1. Automated testing for typical spatial hippocampal tasks in IntelliCage revealed all hallmarks of lesion-induced deficits as reported for water mazes, spontaneous alternation, radial mazes and episodic-like memory in form of circadian-based place-time learning, while not providing evidence for cognitive impairments of mice with lesions of the medial prefrontal cortex. Notably, hippocampally lesioned mice could learn simple place preference and reversal schemes but were impaired when they had to handle concurrent conflicting spatial cues under punishment and temporal restrictions, being likewise impaired in patrolling tasks requiring spatial working memory.

2. In addition, canonical discrimination analysis of spontaneous behavior during adaptation periods revealed clear deviation of activity level and repetitivity as well as regularity of corner visiting in hippocampal mice, but indicated also potential separation of prefrontally lesioned mice which did not reach significance with the small sample at hand. In principle, this would permit evaluations as to the degree non-cognitive behavioral alterations caused by lesions might confound cognitive impairments.

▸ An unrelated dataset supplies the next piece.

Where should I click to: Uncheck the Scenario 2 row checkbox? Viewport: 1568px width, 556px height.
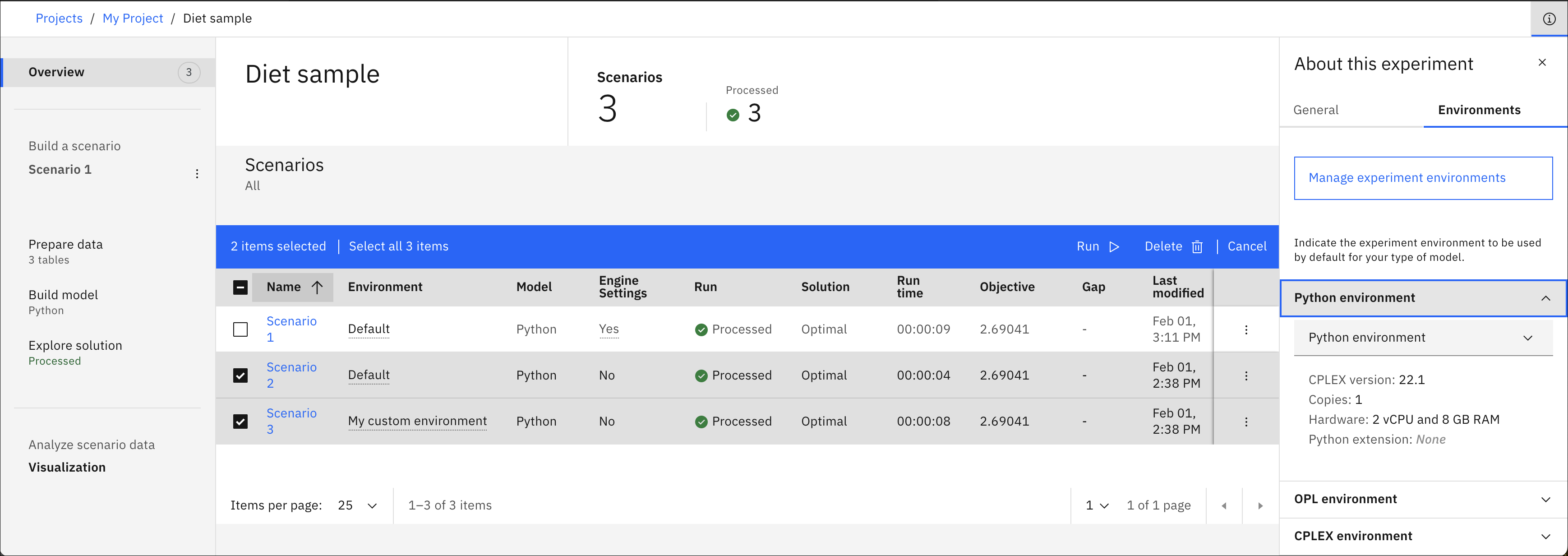click(x=240, y=376)
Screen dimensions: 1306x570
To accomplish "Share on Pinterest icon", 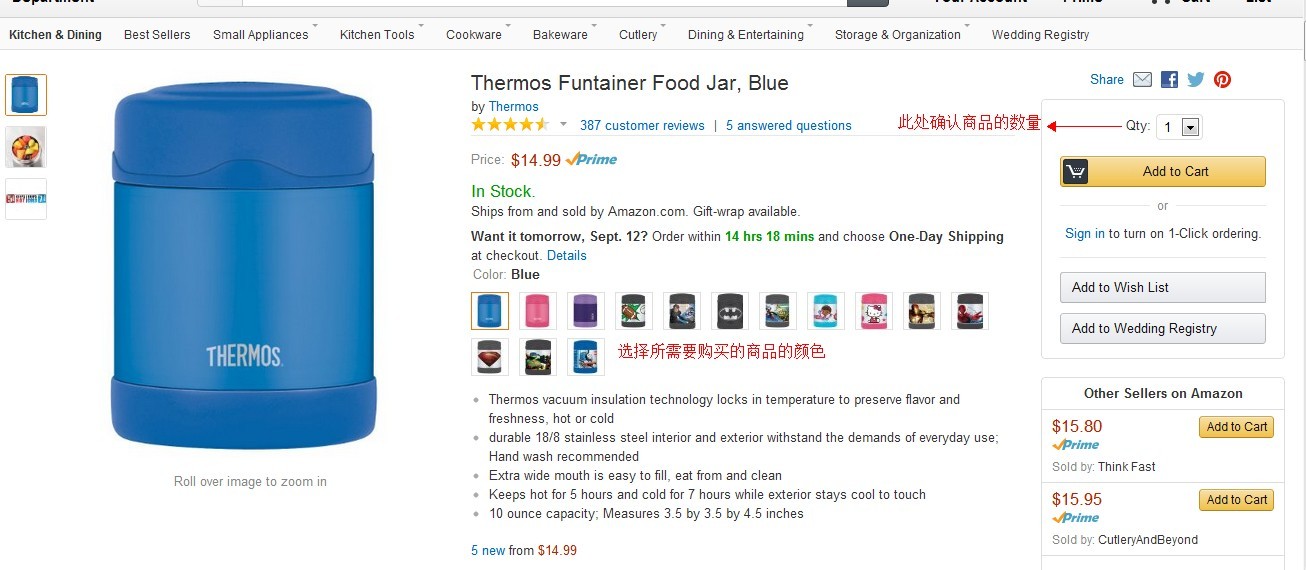I will click(1222, 80).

3. Since the lesion-induced changes were observed after long recovery periods and embedded temporally in different conditioning schemes, they must represent the core symptoms of severe hippocampal malfunction that cannot be compensated eventually.

4. To our knowledge, there is no standardized behavioral test system that can provide such a detailed statistical dissection of hippocampal malfunction in the same environment and without interference by experimenters than IntelliCage.